Published research by the University of Oxford showed that an online course called Be Mindful at www.bemindful.co.uk reduces anxiety, depression, and stress. In 2014 a meta-analysis of scientific studies on mindfulness meditation, by the US Agency for Healthcare Research and Quality concluded that:

“Meditation programs, in particular mindfulness programs, reduce multiple negative dimensions of psychological stress”. And “there is … evidence that mindfulness meditation programs may lead to improvement in dimensions of negative affect, including anxiety, depression, and perceived stress/general distress.”

Mindfulness Meditation is usually started by sitting with eyes closed, cross-legged on a cushion or a chair, with the back straight – rather as we recommended above.

Pay attention to the movement of your abdomen when breathing in and out, or on your breath as it goes in and out of the nostrils.
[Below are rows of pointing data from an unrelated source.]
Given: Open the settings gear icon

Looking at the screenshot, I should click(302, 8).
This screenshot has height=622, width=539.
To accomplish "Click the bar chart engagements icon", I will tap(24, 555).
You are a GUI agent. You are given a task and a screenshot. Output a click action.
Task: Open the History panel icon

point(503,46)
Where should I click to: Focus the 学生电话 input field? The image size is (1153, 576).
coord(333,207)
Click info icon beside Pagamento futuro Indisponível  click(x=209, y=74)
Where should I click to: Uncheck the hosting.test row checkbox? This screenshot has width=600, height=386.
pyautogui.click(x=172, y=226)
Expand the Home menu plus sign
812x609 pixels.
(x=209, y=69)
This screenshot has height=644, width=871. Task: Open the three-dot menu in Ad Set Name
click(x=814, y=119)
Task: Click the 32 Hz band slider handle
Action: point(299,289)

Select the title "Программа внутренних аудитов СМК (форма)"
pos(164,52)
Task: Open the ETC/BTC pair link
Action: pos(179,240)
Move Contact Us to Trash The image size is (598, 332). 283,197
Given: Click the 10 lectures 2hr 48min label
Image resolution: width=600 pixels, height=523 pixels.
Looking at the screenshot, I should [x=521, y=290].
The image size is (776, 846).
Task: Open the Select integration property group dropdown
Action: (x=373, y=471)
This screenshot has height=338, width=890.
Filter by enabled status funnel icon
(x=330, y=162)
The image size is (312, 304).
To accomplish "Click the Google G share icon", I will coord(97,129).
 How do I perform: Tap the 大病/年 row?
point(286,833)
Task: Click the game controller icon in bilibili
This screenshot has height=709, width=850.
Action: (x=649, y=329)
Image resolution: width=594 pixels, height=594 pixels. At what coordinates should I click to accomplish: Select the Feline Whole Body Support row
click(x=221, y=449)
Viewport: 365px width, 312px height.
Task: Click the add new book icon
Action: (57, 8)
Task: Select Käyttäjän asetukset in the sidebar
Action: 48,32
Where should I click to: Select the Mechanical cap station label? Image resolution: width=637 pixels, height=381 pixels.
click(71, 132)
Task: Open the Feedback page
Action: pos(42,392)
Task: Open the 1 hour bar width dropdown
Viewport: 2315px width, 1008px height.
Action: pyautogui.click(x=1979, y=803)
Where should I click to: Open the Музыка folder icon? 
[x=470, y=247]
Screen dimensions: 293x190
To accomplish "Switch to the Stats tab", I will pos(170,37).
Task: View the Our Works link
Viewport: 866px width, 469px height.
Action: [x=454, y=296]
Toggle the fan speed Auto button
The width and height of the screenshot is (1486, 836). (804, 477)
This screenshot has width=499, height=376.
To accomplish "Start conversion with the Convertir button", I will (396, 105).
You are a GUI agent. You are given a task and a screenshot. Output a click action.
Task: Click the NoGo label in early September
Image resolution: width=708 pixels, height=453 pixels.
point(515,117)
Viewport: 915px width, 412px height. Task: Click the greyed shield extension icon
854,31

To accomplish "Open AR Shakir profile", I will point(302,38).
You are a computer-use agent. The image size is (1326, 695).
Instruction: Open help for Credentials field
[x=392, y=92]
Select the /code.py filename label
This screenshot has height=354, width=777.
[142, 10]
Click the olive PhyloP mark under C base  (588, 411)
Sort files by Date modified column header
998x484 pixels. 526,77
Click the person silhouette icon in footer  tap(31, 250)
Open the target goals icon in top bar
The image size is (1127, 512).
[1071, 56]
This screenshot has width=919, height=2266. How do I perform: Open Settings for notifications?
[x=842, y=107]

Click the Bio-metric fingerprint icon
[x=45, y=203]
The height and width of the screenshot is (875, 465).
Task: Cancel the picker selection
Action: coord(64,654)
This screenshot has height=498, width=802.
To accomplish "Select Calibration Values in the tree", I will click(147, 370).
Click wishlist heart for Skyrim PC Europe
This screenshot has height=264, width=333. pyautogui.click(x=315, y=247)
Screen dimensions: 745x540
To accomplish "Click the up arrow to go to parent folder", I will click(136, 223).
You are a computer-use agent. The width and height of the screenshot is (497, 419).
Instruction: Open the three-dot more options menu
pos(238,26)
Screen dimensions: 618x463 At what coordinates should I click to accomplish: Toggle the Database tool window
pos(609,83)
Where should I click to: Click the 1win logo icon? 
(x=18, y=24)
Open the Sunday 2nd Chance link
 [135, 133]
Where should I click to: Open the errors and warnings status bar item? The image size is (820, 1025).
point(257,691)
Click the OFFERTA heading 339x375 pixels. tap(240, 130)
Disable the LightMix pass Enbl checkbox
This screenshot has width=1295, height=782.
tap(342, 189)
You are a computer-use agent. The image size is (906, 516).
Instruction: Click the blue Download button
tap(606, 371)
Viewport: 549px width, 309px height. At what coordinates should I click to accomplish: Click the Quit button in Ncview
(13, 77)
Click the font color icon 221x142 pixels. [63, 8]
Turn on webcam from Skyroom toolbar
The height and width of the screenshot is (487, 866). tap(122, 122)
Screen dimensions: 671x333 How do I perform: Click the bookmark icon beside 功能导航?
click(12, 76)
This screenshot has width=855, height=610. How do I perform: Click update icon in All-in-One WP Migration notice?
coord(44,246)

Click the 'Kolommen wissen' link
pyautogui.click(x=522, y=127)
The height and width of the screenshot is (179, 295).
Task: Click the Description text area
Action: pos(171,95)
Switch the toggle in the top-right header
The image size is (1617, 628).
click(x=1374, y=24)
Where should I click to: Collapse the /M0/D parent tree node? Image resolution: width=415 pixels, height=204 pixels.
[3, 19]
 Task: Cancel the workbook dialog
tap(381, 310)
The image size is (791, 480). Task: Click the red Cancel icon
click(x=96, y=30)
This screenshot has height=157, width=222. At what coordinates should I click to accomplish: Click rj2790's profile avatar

As thoughts inevitably come up, re-focus on the initial object of meditation, which is the breathing.

You will notice your mind begins to wander, but accept that in a non-judgmental way. Meditation usually starts with short periods of 10 minutes or so a day. It becomes easier to keep your attention focused on your breathing as you practise more. Then as you progress, let yourself become aware of your thoughts and feelings so that instead of feeling overwhelmed by them, you are able to manage them.

You can find free guided activities from 3 – 12 minutes long, including Breathing Meditation that you can play on your computer or mobile phone at www.marc.ucla.edu.

Do something new
When you’re depressed, you are likely to feel passive. Push yourself to do something different. It could be reading a new book, volunteering at a charity, a new hobby or learning a language.

There’s a reason – challenging ourselves to do something different increases levels of the brain chemical dopamine, which is associated with pleasure and enjoyment.